Yeah I read it.  It's an inappropriate topic and you could argue a pointless thread.  The OP is asking a yes or no question.  Or fishing for leads.


----------



## Spymaster (Sep 25, 2009)

Upchuck said:


> I think the OP is unacceptable.  I think it's wrong and I am uncomfortable seeing this topic being discussed on the forum.  The OP can find this info on google, he doesn't need to subject it to a discussion.  I think he was wrong to post it and am saying so.  There is nothing glamarous about rape and really what kind of person goes 'hey mate what films have rape scenes in them?'



Are you taking the piss or are you the biggest fuckwit on the internet?

Anyway, I'm reporting your posts.


----------



## madzone (Sep 25, 2009)

Upchuck said:


> Well he should have kept it to himself rather than posting it here.


 Says you


----------



## killer b (Sep 25, 2009)

Upchuck said:


> Yeah I read it.  It's an inappropriate topic and you could argue a pointless thread.  The OP is asking a yes or no question.  Or fishing for leads.


really? i think it's a fairly interesting topic of discussion. how is it inapropriate?

if you find a subject uncomfortable, you could always ignore the thread y'know. or just walk out of the room until it's over.


----------



## madzone (Sep 25, 2009)

Spymaster said:


> Are you taking the piss or are you the biggest fuckwit on the internet?
> 
> Anyway, I'm reporting your posts.


I bet you're also the type of reprobate who eats in the lift


----------



## madzone (Sep 25, 2009)

killer b said:


> really? i think it's a fairly interesting topic of discussion. how is it inapropriate?
> 
> if you find a subject uncomfortable, you could always ignore the thread y'know. or just walk out of the room until it's over.


 Have you not read any of chucky's posts before?

I love her


----------



## goldenecitrone (Sep 25, 2009)

I remember watching the Mike Leigh film Naked with a group of people, one of whom had been raped and had to leave the room during the scene.
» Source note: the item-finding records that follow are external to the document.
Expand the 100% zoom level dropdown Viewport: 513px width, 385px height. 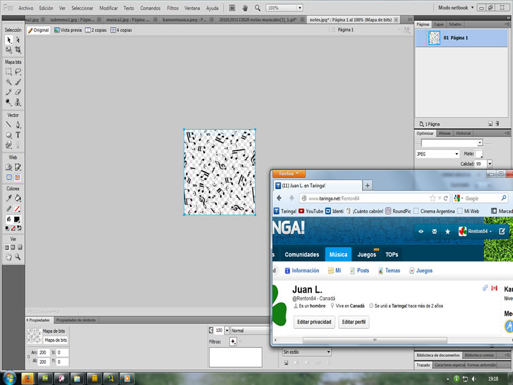(x=284, y=8)
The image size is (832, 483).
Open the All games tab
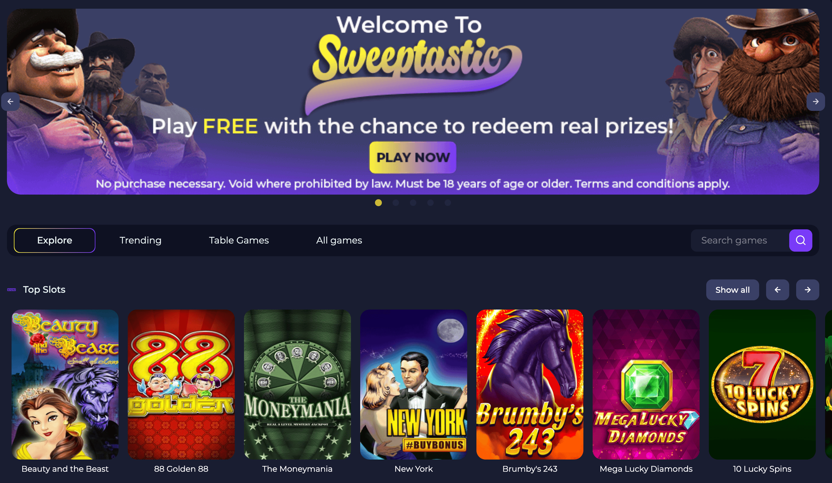339,240
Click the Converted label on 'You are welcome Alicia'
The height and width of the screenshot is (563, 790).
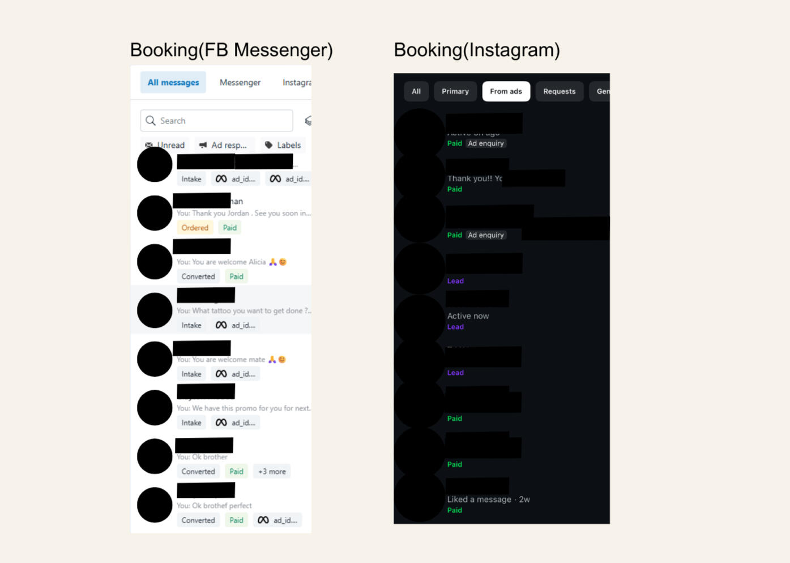[x=198, y=276]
That was quite disturbing. On the other hand, the rape scene in Bad Boy Bubby, when Bubby is raped in prison to the sound of bagpipe music was strangely beautiful.


----------



## Nanker Phelge (Sep 25, 2009)

Structaural said:


> When Noodles rapes Deborah in Once Upon a Time in America was one of the worst for me. They make me angry but I guess that's the point. I'll be happy if I never see Last Exit again.



Both Leone and DeNiro took a lot of flak for that.

Two nasty rape scenes in that film


----------



## Upchuck (Sep 25, 2009)

Spymaster said:


> Are you taking the piss or are you the biggest fuckwit on the internet?
> 
> Anyway, I'm reporting your posts.



Go ahead.  Your posted a thread that could provoke a strong repsonse.  You got one.


----------



## DotCommunist (Sep 25, 2009)

Upchuck, you wouldn't pass a voight-kampff imo.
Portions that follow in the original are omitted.